History may well name the iPhone as one of the greatest inventions ever made: This pocket sized computer (it probably should be called the “iPocket” since it is its data processing ability, with a few hundred thousand mini-programs to choose from, not its telephonic function, that sets it apart from the original hand-held cell phones) could have computing power equivalent to or greater than the room-sized, mainframe computers that I ran at various companies in Seattle during the mid to late 1960’s.

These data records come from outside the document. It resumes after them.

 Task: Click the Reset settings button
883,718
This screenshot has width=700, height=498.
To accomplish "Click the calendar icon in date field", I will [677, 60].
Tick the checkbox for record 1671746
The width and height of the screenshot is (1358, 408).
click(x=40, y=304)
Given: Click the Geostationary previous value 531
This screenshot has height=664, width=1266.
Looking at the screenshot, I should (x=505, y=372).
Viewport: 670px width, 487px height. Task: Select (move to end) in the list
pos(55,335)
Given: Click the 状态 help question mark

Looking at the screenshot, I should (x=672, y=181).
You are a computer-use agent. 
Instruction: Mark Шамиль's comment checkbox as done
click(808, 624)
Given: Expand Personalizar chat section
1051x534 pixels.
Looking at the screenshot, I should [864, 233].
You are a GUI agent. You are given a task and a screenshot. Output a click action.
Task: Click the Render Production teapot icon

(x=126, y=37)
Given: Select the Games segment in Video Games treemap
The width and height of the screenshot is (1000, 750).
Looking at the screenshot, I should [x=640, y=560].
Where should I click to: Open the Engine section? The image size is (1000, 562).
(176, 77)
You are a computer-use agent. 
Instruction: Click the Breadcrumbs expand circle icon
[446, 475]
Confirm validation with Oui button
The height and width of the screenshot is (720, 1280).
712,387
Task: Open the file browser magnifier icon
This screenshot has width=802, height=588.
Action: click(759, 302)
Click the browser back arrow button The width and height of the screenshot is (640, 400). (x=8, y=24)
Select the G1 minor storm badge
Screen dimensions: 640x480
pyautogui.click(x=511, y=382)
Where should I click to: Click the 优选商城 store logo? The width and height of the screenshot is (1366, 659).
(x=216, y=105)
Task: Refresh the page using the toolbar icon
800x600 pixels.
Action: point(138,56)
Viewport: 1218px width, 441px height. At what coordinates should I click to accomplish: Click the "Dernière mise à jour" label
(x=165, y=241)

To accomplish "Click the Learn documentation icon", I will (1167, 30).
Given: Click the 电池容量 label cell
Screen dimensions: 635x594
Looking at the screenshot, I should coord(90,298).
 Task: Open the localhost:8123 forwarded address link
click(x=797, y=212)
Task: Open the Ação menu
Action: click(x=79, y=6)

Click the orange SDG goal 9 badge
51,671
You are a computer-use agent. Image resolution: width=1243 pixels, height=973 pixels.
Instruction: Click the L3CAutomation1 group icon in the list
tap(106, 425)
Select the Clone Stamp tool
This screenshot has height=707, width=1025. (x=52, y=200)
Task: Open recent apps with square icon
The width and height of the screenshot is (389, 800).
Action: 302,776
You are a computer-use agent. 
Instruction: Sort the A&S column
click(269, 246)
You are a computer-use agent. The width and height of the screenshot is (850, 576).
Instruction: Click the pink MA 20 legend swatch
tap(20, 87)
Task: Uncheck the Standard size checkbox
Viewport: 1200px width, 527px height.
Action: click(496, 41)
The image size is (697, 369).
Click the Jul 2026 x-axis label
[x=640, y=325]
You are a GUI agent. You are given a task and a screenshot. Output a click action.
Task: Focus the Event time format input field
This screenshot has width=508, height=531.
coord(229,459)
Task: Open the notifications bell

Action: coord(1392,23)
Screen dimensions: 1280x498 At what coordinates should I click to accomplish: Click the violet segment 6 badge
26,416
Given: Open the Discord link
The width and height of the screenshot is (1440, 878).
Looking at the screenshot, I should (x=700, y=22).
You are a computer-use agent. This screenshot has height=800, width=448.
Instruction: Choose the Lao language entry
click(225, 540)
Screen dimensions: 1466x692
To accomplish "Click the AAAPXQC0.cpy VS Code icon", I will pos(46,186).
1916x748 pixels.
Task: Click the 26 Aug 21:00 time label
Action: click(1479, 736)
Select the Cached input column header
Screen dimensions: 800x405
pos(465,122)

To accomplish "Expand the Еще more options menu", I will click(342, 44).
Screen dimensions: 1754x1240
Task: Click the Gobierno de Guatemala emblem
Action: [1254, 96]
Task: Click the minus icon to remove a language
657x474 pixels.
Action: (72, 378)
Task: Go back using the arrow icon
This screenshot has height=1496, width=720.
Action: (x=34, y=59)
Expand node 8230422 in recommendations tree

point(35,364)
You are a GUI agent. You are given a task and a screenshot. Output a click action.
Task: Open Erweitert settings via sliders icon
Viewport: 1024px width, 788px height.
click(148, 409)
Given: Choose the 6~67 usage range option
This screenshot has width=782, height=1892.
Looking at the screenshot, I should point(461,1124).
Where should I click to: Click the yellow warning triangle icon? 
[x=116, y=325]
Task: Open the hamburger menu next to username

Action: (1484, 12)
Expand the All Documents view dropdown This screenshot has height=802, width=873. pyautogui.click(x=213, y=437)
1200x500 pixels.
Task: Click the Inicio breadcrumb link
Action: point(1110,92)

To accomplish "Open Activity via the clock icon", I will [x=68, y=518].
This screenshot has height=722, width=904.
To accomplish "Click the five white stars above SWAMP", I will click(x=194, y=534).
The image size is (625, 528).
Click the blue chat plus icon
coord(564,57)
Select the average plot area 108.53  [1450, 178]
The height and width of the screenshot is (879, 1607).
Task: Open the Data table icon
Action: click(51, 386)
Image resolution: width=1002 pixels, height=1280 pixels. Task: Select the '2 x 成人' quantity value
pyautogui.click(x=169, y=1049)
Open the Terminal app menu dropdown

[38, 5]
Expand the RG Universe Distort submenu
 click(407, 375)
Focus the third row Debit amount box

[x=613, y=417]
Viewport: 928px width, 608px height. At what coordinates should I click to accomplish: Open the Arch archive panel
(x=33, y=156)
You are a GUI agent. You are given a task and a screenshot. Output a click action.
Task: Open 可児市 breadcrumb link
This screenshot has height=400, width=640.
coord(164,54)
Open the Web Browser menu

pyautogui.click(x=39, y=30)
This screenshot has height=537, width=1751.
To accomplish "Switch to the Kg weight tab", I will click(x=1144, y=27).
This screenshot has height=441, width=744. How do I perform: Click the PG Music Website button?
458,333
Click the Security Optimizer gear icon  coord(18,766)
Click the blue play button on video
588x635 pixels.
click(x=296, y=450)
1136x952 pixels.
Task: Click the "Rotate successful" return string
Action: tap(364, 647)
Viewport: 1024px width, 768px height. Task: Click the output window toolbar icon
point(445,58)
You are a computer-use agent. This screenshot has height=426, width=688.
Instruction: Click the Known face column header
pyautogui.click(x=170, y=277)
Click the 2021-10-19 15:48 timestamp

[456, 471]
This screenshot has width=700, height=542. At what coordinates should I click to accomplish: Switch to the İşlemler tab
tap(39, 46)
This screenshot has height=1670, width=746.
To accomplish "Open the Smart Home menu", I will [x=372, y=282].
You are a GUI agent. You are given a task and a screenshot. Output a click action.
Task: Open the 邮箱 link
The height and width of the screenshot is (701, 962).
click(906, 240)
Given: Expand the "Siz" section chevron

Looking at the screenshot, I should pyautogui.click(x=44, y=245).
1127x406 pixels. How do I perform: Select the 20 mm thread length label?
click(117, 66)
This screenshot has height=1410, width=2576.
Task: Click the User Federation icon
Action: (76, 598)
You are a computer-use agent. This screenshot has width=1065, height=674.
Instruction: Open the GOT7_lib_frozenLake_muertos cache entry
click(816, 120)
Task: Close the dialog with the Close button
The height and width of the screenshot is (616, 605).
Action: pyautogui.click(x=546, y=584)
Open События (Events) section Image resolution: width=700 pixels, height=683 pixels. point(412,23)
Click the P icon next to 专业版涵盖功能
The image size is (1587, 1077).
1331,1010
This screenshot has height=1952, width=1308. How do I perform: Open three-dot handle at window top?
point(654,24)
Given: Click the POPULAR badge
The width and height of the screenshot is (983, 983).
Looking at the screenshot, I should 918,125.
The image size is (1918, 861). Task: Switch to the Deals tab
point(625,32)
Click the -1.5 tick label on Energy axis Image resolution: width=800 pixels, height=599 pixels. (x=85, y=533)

But until recently, my iPhone 3GS was usually on the verge of becoming “road kill” when I was traveling either near of far from home.
iPhone “Cardiac Arrest”
If I left home at 10 am with Wi-Fi, Location Services, 3G Network, Cellular Data, Data Roaming, and Bluetooth enabled on my iPhone, by about 3 pm 50% or more of the battery power would have drained away, even though I set the phone to “Auto-Lock” and go into standby mode 5 minutes after I last used the phone. Turning off all of those functions would prolong battery life for most of the day, but it was a nuisance having to turn them back on when needed, then remember to turn them back off again. Frequently I would forget to re-enable Bluetooth and when my iPhone received an incoming call while I was behind the wheel, my hands-free headset would fail to answer the call.
iPhone “Life Support”
The short battery life limited the utility of my iPhone in a most annoying way. I got in the habit of always leaving my phone plugged into an AC outlet when I was at home, and connected to a DC charger plugged into my car’s cigarette lighter socket when I was on the road. But even this strategy still wouldn’t guarantee that my phone would not run out of juice by the end of the evening. (Unfortunately, I can’t just pop open the back of my phone and slide in another fully-charged battery to replace the one that is DOA, as I can do with my Canon point and shoot digital camera).
Powerless in The Woods
Every Tuesday I hike with a local group in the hills and valleys near my home. One of my hiking buddies carries a GPS which usually can pick up signals from satellites orbiting the Earth. On the other hand, the “Every Trail” app on my iPhone needs to connect to AT&T’s cellular data network to perform GPS-like functions such as showing our location on a map, generating a record of the hike route, and calculating the average speed at which we were moving along the trail. When line-of-sight communication between cell towers and my iPhone is blocked by a building or a hill, this app apparently keeps repeatedly “hunting” for a signal, and every time it does so, it draws down the phone’s battery power, sometimes completely within less than two hours, half-way through the hike.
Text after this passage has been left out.